A travers le regard de Saul Ausländer, on mesure évidemment le drame quotidien qui se joue mais le cinéaste ne montre qu’exceptionnellement un visage de déporté. C’est aussi l’anonymat de masse en mouvement vers l’extremination qui rend l’abjection encore plus grande. Plus encore, c’est l’environnement sonore qui, ici, impressionne. Aux « Schnell, Schnell, Los, Los! » des SS, répondent des phrases rassurantes (« Vous aurez du travail. Vous serez bien payés » ou « Tout à l’heure, on va vous distribuer du thé chaud ») immédiatement contredites par les cris et les pleurs des cortèges nus entrant dans les chambres à gaz puis par le claquement métalliques des portes et par les poings tambourinant jusqu’au silence sur ces portes…
Dans cet incessant maelström de la monstruosité qu’est l’existence de Saul Ausländer (incarné par Geza Röhrig, remarquable de mouvante présence pour son premier rôle au cinéma), va s’introduire une dimension quasi-fantastique. Pour Saul, offrir des funérailles à ce corps qui est (peut-être) celui de son fils, devient une véritable obsession. Qui pourra même mettre en péril la révolte programmée par des membres du Sonderkommando… Un rabbin a beau lui dire que la prière du Kaddish suffit, Saul ne veut rien entendre et transporte de lieu en lieu ce corps mort devenu une sorte de raison de (sur-)vivre. Parce qu’il n’y a plus d’espoir au fin fond de l’enfer, une voix intérieure parle à Saul et lui impose d’accomplir un acte qui a du sens, un sens humain, archaïque, sacré, qui est à l’origine même de la communauté des hommes et des religions: respecter le corps mort.

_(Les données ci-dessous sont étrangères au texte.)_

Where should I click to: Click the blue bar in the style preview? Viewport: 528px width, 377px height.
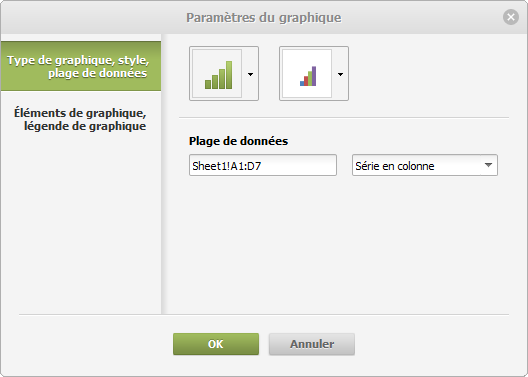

Dans Le fils de Saul (Grand prix du Festival de Cannes en mai dernier), la caméra est la compagne d’un homme qui décide soudain de rester debout dans l’enfer. Un homme qui mérite qu’on partage sa souffrance, ses peurs, son courage, sa détermination.
LE FILS DE SAUL Drame (Hongrie – 1h7) de Laszlo Nemes avec Geza Röhrig, Lovente Molnar, Urs Rechn, Todd Charmont, Sandor Zsoter, Marcin Czarnik, Jerzy Walczak, Uwe Lauer, Christian Harting, Kamil Dobrowolski, Juli Jakab. Dans les salles le 4 novembre.